--- Records to process ---

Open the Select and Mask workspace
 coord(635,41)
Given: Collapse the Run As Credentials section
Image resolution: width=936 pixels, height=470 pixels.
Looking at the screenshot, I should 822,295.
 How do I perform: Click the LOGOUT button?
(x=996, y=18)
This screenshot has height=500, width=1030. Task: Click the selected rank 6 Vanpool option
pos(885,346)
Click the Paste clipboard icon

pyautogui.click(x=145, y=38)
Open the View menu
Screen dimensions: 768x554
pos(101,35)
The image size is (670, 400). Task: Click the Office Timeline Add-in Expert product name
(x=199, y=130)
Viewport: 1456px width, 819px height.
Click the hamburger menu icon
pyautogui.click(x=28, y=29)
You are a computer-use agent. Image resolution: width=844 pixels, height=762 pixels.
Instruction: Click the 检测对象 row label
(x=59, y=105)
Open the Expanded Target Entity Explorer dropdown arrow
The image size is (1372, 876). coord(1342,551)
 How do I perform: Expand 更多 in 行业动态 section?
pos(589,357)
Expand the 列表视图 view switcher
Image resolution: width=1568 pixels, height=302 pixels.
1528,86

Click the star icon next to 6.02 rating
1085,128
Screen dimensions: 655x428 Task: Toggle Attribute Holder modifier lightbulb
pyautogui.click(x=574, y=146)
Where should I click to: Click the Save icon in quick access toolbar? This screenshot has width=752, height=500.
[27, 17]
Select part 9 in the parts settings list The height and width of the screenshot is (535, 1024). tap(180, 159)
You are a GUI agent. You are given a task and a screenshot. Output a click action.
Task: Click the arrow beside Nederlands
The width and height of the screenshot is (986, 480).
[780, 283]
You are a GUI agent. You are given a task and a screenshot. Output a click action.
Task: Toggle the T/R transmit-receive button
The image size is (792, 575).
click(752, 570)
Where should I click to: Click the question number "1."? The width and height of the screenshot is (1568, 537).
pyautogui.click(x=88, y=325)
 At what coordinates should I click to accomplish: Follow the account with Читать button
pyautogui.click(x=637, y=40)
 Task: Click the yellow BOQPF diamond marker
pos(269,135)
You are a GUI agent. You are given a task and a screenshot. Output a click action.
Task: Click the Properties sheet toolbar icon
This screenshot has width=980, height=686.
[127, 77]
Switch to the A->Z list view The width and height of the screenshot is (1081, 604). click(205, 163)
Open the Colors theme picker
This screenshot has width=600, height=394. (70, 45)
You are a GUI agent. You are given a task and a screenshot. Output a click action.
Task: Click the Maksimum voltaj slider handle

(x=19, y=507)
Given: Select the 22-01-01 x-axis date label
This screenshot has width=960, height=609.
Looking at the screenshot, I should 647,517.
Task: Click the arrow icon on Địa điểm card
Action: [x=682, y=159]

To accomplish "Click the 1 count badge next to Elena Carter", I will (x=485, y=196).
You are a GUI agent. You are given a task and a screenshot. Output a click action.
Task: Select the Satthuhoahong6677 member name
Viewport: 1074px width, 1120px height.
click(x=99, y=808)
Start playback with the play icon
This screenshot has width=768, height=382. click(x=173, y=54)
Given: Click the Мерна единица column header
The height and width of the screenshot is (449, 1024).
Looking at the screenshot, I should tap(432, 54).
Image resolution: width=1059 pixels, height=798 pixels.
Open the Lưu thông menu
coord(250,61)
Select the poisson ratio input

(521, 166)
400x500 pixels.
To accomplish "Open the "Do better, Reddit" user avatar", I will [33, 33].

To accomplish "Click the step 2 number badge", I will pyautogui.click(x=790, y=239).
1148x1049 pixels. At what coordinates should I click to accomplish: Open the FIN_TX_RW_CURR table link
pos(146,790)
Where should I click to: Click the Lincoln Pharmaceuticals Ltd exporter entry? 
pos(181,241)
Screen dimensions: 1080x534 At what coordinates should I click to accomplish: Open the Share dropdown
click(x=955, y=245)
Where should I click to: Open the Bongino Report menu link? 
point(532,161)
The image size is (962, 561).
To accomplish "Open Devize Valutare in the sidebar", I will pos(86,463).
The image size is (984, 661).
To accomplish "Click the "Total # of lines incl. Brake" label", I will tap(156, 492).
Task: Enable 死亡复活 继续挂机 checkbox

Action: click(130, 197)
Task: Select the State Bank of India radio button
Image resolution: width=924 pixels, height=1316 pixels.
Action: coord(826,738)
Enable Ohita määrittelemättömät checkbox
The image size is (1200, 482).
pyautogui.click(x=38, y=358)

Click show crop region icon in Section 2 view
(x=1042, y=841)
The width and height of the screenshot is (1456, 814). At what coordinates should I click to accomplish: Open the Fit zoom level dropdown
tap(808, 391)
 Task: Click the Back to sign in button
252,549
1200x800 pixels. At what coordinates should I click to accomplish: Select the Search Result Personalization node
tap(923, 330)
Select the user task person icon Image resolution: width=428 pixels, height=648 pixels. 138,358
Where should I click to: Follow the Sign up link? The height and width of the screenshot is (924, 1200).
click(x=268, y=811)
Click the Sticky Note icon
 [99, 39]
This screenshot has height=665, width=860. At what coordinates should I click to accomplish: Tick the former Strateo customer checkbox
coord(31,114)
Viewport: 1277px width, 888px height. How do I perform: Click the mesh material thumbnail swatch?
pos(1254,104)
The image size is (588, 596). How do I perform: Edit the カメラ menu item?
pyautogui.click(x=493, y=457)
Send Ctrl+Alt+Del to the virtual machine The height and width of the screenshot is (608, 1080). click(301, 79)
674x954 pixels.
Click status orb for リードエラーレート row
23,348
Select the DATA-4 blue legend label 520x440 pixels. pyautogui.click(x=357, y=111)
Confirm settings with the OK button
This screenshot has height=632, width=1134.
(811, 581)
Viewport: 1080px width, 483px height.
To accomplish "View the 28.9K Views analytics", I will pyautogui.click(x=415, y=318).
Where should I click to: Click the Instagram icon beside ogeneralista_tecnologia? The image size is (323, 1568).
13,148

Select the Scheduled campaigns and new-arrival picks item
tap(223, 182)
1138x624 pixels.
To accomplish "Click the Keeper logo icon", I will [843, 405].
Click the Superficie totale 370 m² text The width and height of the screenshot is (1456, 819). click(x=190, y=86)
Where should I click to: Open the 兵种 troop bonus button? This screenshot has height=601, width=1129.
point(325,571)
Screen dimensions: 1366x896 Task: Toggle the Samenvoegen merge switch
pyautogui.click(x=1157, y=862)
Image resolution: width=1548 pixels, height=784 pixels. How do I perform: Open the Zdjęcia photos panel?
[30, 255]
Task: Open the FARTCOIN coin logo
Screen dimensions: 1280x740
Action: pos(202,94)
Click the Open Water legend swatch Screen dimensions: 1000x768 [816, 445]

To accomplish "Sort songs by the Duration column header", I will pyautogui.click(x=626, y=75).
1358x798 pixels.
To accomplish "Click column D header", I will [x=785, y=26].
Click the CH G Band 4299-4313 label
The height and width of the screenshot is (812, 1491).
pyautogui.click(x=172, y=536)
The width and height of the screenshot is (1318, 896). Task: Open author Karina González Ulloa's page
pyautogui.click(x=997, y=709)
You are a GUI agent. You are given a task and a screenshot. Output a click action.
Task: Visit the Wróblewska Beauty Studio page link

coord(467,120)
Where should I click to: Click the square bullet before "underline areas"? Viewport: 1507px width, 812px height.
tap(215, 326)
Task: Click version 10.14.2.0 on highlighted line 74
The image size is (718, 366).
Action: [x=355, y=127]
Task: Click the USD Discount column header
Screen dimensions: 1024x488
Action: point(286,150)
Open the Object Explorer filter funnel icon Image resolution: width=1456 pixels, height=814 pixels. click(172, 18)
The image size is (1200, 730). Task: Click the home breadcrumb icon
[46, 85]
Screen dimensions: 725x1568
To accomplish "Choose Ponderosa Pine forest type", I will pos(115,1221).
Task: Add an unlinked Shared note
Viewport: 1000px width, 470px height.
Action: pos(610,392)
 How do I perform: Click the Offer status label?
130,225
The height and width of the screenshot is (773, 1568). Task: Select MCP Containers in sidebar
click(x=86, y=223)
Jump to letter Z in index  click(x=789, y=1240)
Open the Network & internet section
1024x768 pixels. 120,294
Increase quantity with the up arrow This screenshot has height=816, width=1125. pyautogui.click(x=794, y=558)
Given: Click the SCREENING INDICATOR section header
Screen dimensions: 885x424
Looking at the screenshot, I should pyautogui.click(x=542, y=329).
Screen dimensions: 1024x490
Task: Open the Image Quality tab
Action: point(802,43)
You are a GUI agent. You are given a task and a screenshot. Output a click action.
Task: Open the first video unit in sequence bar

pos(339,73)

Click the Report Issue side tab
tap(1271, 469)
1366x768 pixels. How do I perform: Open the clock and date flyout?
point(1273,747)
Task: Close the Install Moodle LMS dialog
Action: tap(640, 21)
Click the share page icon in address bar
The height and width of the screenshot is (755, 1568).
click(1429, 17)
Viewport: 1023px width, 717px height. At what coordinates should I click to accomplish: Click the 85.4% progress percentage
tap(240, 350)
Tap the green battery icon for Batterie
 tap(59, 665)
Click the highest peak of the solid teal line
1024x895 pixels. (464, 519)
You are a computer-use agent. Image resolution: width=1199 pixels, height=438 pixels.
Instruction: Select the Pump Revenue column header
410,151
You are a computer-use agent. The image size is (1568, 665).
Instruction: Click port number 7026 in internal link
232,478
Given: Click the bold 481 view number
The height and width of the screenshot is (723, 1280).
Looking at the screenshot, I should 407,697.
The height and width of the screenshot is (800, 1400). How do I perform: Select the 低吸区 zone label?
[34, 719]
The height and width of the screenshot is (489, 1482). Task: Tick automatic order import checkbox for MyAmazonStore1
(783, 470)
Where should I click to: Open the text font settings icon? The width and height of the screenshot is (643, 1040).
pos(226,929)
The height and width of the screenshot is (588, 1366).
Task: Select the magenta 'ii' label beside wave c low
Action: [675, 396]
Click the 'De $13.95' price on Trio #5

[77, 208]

---

Collect the lines of the data that carry the word "user".

■ Output for this exercise
To accomplish "Open the "Do better, Reddit" user avatar", I will [33, 33].
Select the user task person icon Image resolution: width=428 pixels, height=648 pixels. 138,358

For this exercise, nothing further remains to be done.